Your camshaft, sometimes called the "brains" of your engine, manipulates the valves that allow fuel and air into your engine. Your vehicle simply won't function without it, and the kind of camshaft you get determines engine qualities ranging from how much power and performance you can get to how well your engine idles. Picking out the right camshaft can be quite complicated. If you're looking to replace your camshaft with something other than the exactly the same type you started out with, here are some things you need to know:
Camshafts are usually made out of either of two types of material: chilled iron castings or billet steel.
- Chilled iron castings - This is the most common type. The chilling process makes the material harder. That, and elements added to the iron used, make for very durable camshafts for most driving applications.
- Billet steel - This is used only for very high-quality camshafts. A special heat-treating process called gas nitriding is used to make the steel extremely hard. This type of camshaft is much more expensive and is used for high-performance engines.
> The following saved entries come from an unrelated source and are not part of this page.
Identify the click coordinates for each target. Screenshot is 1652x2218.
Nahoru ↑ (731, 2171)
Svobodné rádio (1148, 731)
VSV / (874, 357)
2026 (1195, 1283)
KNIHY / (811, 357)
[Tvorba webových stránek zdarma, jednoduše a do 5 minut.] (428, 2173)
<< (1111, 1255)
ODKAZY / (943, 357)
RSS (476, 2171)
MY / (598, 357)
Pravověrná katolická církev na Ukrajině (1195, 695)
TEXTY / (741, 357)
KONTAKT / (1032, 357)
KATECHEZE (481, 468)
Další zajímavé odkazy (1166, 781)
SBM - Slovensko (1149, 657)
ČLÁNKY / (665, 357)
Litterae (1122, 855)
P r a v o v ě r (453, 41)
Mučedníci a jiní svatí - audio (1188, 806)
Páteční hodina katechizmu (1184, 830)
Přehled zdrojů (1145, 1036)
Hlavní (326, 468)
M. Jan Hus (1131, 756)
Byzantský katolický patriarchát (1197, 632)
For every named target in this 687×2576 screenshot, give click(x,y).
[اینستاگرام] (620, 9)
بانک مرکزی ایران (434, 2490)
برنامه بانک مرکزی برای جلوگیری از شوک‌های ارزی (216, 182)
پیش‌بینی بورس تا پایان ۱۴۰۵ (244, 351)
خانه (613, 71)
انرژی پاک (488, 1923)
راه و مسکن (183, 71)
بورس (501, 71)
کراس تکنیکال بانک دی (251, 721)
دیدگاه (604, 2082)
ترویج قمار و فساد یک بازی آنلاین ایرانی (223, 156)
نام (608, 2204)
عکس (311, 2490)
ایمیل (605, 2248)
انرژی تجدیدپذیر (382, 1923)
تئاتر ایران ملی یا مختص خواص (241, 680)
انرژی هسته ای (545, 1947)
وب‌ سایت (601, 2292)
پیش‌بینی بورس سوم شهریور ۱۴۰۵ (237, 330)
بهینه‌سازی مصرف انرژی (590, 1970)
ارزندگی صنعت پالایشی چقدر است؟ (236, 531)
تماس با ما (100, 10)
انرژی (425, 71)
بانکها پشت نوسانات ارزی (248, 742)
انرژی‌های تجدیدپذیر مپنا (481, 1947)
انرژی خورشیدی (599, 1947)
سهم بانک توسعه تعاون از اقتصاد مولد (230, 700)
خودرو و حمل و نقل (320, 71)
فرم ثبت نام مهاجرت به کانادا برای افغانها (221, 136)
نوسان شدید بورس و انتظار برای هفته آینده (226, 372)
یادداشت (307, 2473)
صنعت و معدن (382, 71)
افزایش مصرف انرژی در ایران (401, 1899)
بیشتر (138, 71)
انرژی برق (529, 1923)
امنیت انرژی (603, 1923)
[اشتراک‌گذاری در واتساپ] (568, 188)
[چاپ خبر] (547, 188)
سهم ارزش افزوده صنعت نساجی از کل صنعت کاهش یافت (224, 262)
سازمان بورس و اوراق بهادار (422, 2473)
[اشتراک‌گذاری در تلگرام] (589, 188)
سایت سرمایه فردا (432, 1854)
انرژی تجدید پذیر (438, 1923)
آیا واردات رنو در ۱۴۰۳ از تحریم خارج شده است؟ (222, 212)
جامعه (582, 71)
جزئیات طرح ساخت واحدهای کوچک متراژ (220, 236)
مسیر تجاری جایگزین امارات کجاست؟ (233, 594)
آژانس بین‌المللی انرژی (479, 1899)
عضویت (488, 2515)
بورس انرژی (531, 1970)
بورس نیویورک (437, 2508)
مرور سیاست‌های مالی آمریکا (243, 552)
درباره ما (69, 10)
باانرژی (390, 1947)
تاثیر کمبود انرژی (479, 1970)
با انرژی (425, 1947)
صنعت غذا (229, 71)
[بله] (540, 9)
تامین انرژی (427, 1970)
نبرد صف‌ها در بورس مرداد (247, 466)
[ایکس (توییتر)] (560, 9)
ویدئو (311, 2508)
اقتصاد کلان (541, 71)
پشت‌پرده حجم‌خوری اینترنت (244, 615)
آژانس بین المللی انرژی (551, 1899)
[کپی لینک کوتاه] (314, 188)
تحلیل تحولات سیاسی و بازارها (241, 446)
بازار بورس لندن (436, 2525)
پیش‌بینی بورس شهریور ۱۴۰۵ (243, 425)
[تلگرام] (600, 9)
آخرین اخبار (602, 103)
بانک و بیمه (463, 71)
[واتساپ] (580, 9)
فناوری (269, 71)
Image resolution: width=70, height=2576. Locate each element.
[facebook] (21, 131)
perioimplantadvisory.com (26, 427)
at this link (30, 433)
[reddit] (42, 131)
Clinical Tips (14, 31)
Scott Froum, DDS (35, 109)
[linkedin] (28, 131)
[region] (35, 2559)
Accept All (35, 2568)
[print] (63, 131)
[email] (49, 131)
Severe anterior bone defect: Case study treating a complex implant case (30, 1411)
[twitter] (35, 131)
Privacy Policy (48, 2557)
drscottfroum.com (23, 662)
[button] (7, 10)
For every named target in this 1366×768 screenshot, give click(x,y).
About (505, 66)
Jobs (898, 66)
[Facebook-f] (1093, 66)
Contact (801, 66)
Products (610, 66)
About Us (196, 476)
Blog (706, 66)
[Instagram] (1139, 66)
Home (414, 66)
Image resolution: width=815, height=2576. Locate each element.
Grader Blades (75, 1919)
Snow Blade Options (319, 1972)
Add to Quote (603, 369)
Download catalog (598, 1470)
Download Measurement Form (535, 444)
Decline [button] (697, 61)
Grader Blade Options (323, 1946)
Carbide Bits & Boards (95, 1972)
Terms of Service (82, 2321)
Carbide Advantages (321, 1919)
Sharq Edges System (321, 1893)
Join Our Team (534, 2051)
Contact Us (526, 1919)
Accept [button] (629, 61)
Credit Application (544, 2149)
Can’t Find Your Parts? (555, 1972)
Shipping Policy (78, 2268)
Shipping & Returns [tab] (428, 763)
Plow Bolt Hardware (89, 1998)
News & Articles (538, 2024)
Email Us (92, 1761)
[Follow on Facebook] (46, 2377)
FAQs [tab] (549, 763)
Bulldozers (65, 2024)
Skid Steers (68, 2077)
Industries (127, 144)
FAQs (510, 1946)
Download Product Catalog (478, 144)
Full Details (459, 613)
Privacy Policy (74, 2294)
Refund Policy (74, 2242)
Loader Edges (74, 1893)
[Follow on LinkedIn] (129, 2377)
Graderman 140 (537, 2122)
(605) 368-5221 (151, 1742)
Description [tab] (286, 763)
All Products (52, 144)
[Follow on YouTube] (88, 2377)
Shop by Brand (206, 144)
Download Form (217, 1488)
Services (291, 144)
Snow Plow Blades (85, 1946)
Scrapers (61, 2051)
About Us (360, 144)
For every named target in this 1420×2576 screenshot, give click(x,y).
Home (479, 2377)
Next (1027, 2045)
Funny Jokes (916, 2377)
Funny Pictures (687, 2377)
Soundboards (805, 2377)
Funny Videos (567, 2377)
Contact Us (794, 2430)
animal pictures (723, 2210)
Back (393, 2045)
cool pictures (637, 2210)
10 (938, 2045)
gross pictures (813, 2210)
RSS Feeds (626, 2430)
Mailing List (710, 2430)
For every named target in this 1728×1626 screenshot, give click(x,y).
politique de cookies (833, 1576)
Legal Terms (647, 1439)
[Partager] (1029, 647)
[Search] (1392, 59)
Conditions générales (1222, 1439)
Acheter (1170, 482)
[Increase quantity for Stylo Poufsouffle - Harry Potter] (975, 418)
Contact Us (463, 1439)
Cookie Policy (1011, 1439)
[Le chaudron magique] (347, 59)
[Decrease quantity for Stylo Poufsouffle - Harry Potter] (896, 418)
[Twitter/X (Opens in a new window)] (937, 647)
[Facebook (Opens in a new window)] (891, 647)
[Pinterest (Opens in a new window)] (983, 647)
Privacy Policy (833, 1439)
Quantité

There are four basic types of camshafts. The type is determined by whether it's a roller camshaft or a flat tappet camshaft, and whether each type uses a hydraulic or a solid lifter.
- Flat tappet camshafts - These use a lifter with a slightly curved bottom sliding against the cam lobes. The curved bottom helps reduce friction. Flat tappet camshafts were in almost every V8 engine produced the late 1980s. They are still quite common and are relatively much cheaper.
- Roller camshafts - With a roller or wheel rolling over the cam lobes, the amount of friction and wear is greatly reduced in these camshafts. Roller camshafts provide better performance by allowing for more mid- to top-end power without compromising bottom-end power. These are much more expensive than flat tappet camshafts.
- Hydraulic lifters - These automatically adjust the valve lash (the distance between the valve stem and rocker arm tip) as needed. They are quieter, require almost no maintenance, and cause much less wear on the valvetrain. The only problem is how they may overfill with oil, causing the valves to stay open too long at high rpm. This can lean to engine damage at high speeds.
- Solid lifters - These are more ideal for racing since they don't have the oil-overfill problem of hydraulic lifters. However, they are also noisier and require periodic adjustment of the valve lash.
Other things to consider:
- As always, your vehicle's owner manual is a good place to start looking for information regarding any parts you plan to get for your vehicle.
- Your replacement camshaft must be compatible with your engine's cylinder head. Know the exact specifications of your cylinder head (make, model, size of intake/exhaust valves, etc.) and see if the camshaft you're getting can work with them.